**INSTRUCTIONS FOR THE TASK:**
Write down, unchanged, the entries from the first line through the line holding "You are a computer-use agent. The". Include no other line.

*** DATA PROVIDED ***

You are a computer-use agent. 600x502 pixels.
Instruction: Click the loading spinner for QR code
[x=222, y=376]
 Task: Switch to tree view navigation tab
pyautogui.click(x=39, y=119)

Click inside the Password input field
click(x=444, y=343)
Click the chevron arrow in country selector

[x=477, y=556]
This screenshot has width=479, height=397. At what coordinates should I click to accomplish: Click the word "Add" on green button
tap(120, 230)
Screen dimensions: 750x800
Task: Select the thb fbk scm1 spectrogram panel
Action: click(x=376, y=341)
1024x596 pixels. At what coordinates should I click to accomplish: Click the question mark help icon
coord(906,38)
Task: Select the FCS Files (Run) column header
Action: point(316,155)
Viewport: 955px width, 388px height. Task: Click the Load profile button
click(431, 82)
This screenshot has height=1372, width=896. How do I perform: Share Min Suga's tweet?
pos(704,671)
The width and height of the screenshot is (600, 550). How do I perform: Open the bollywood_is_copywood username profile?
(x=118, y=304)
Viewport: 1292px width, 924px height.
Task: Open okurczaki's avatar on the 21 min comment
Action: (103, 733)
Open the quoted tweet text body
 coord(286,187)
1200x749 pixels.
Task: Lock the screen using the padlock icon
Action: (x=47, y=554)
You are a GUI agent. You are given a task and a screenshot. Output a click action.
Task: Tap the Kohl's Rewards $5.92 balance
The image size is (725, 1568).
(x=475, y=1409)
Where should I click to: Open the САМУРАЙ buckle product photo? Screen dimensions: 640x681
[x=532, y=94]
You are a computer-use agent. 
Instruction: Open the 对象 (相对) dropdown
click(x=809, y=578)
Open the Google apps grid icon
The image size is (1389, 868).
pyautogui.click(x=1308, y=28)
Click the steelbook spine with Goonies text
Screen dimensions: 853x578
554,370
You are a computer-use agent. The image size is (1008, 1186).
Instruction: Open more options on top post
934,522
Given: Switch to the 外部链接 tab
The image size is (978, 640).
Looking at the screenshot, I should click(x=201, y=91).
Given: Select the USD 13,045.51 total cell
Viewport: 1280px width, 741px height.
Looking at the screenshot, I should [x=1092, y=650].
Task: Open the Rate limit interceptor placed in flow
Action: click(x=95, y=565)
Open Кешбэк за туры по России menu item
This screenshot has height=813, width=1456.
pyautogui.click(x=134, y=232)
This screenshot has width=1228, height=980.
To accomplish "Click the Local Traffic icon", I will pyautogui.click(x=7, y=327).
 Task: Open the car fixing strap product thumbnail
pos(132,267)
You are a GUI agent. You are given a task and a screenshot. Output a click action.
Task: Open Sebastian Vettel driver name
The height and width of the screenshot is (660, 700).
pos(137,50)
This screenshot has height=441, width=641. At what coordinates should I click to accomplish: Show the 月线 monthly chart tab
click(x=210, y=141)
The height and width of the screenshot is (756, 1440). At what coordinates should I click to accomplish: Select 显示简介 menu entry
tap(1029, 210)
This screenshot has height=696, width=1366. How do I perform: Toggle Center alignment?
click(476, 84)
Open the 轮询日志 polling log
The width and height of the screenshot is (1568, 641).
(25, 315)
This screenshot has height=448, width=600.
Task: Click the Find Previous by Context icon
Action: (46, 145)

*** End of DATA PROVIDED ***

**PROBLEM SOLUTION:**
You are a computer-use agent. 600x502 pixels.
Instruction: Click the loading spinner for QR code
[x=222, y=376]
 Task: Switch to tree view navigation tab
pyautogui.click(x=39, y=119)

Click inside the Password input field
click(x=444, y=343)
Click the chevron arrow in country selector

[x=477, y=556]
This screenshot has width=479, height=397. At what coordinates should I click to accomplish: Click the word "Add" on green button
tap(120, 230)
Screen dimensions: 750x800
Task: Select the thb fbk scm1 spectrogram panel
Action: click(x=376, y=341)
1024x596 pixels. At what coordinates should I click to accomplish: Click the question mark help icon
coord(906,38)
Task: Select the FCS Files (Run) column header
Action: point(316,155)
Viewport: 955px width, 388px height. Task: Click the Load profile button
click(431, 82)
This screenshot has height=1372, width=896. How do I perform: Share Min Suga's tweet?
pos(704,671)
The width and height of the screenshot is (600, 550). How do I perform: Open the bollywood_is_copywood username profile?
(x=118, y=304)
Viewport: 1292px width, 924px height.
Task: Open okurczaki's avatar on the 21 min comment
Action: (103, 733)
Open the quoted tweet text body
 coord(286,187)
1200x749 pixels.
Task: Lock the screen using the padlock icon
Action: (x=47, y=554)
You are a GUI agent. You are given a task and a screenshot. Output a click action.
Task: Tap the Kohl's Rewards $5.92 balance
The image size is (725, 1568).
(x=475, y=1409)
Where should I click to: Open the САМУРАЙ buckle product photo? Screen dimensions: 640x681
[x=532, y=94]
You are a computer-use agent. 
Instruction: Open the 对象 (相对) dropdown
click(x=809, y=578)
Open the Google apps grid icon
The image size is (1389, 868).
pyautogui.click(x=1308, y=28)
Click the steelbook spine with Goonies text
Screen dimensions: 853x578
554,370
You are a computer-use agent. The image size is (1008, 1186).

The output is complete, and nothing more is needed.